[AppStream] Adding agreements to AppStream

Richard Hughes hughsient at gmail.com
Wed Apr 11 08:19:22 UTC 2018


On 10 April 2018 at 21:16, Matthias Klumpp <matthias at tenstral.net> wrote:
>> "type=repository" does make me shudder from a yum-nightmares point of
>> view, but does make it clear what the component is for.
> Agreed. I would add that as new component type to the spec and
> libappstream immediately, so we can make use of it faster, and because
> it's an easy change.

Okay, I'll make the same change in appstream-glib, and also accept
"source" for compatibility.

> I would like to allow the "extends" tag for repository-type
> components, so they can be additions for specific other software.

Sure, makes sense.

>> I'm no sure if this should be <agreement_section> or just <section>
>
> I was also pondering that... It depends on what else we would do with
> a generic "section" tag in the AppStream spec.
> From just an aesthetic point of view, "section" is of course nicer :-)

I've played with this. I strongly think it should be
<agreement_section> now, for two reasons:

* We might want to add additional information about the section in the
agreement, e.g. if it was deleted or only applies for certain
countries. Keeping it agreement-specific means we can do that without
adding weird cases where <section> can only have certain attributes
with specific parent tags.

* We don't want people to try and misuse <section> to break up other
random parts of the Metainfo document, e.g. in the long application
description, or even trying to split the <screenshot>'s into sections.

> Is there any case where we have an agreement that does not actually
> need to be agreed on by the user?

In some agreements it's worded as "by continuing to use this software
you accept...."

> I wouldn't think so at time...
> For the type, it looks like we would - enum-wise - have GENERIC, GDPR
> and EULA at the moment.

I was hesitant to make them enums at this early stage, but otherwise
agreed about the naming.

> I think having generic as a "this is a generic
> agreement" kind which doesn't serve a particular special purpose would
> make sense. It also fits the rest of the spec well. And type value of
> "generic" can be left out in AppStream, so for a generic agreement you
> wouldn't need to annotate the agreement tag with a type property.

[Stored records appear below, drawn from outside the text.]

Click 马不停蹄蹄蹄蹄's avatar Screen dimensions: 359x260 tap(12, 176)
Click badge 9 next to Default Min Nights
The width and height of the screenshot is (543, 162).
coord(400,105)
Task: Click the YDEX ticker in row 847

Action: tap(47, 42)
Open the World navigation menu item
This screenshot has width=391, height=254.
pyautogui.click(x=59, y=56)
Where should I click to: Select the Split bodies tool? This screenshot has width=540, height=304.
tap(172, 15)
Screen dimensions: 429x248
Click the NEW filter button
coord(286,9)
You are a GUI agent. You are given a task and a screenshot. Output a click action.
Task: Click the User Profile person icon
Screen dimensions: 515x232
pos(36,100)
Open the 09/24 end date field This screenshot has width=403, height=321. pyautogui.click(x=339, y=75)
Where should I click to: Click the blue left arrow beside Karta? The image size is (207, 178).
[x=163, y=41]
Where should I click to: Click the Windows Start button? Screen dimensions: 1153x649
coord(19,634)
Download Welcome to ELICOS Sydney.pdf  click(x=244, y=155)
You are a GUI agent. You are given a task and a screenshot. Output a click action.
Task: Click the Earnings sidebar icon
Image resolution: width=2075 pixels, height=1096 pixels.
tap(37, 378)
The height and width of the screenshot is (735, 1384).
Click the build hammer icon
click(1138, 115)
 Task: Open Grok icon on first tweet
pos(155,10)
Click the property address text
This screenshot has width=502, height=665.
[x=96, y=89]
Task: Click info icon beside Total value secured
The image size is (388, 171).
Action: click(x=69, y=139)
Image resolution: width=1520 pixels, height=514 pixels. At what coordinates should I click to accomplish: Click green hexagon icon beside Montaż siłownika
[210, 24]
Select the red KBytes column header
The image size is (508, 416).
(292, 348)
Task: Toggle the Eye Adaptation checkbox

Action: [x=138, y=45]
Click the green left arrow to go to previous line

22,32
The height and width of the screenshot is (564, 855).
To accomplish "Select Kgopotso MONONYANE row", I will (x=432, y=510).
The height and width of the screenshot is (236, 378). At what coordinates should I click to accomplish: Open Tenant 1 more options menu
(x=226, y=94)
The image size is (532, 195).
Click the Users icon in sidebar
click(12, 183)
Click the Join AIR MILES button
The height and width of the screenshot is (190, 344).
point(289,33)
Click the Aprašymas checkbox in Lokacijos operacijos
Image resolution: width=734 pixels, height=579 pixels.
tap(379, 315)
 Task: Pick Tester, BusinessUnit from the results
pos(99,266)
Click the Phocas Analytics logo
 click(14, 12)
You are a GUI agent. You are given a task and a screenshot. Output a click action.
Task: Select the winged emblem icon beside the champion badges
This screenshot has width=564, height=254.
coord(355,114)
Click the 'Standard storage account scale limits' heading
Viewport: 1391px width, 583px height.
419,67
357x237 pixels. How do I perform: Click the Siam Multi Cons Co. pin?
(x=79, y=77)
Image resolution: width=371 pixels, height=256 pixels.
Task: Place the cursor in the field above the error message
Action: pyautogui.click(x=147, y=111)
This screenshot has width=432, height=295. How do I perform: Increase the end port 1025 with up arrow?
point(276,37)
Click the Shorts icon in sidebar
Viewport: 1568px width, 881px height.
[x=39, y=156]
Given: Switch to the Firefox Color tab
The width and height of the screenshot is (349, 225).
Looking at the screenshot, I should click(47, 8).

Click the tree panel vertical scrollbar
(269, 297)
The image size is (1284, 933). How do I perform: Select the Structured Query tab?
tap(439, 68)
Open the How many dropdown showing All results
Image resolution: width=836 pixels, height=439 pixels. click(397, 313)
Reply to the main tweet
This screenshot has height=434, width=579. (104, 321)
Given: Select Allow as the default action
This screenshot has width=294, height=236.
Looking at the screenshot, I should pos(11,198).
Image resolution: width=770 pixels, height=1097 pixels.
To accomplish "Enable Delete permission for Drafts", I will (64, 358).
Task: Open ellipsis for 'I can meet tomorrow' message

Works for me. I'll update the lvfs-website patch now.

> I am assuming here thogh that each and every agreement in a metainfo
> file has to be displayed to the user in some way, prior to installing
> the software.

Not necessarily prior; in some cases after install is fine. In the
before-install I suppose we'd have to rely on the EULA text to be put
into the master AppStream document, or in the case of fwupd, to fetch
the metainfo file manually.

> Eww, nah, giving users a "you did GDPR properly because you had a
> bunch of tags in an XML file" stamp feels very risky and wrong.

Sure, it's a can of worms. Some sections are hugely important in some
service types, but in another webapp they'd just be redundant.

> Okay - I very much like the concise and machine-readable nature of the
> thing though (although its current implementation looks a bit rough).

Lets leave it for now and we can circle back when all this has been
reviewed by the various UX and legal teams.

> version_id is something I can agree to - it makes it clear that this
> is something different from an ordinary sortable version number, but
> also highlights that this is indeed some kind of versioning. So, +1 on
> that.

Great, I've modified as-glib already.

> From a general point of view I like adding a tag a bit more, because
> it prevents enormous amounts of properties accumulating over time (why
> make a property if you can make a tag?) and is a bit easier to read
> for humans. This is a rather weak argument though.

Normally my rule for promoting from an attribute to a tag is this:

 * Can you have more than one of them?
 * Do I ever want to add more details about the attribute?
 * Does the attribute have a "type"?

So in this case version_id fails all three. The only other thing that
might make sense is when the version_id isn't a date, but then we
already use timestamp=123456 or date="yyyy-mm-dd" in that case
already.

Richard.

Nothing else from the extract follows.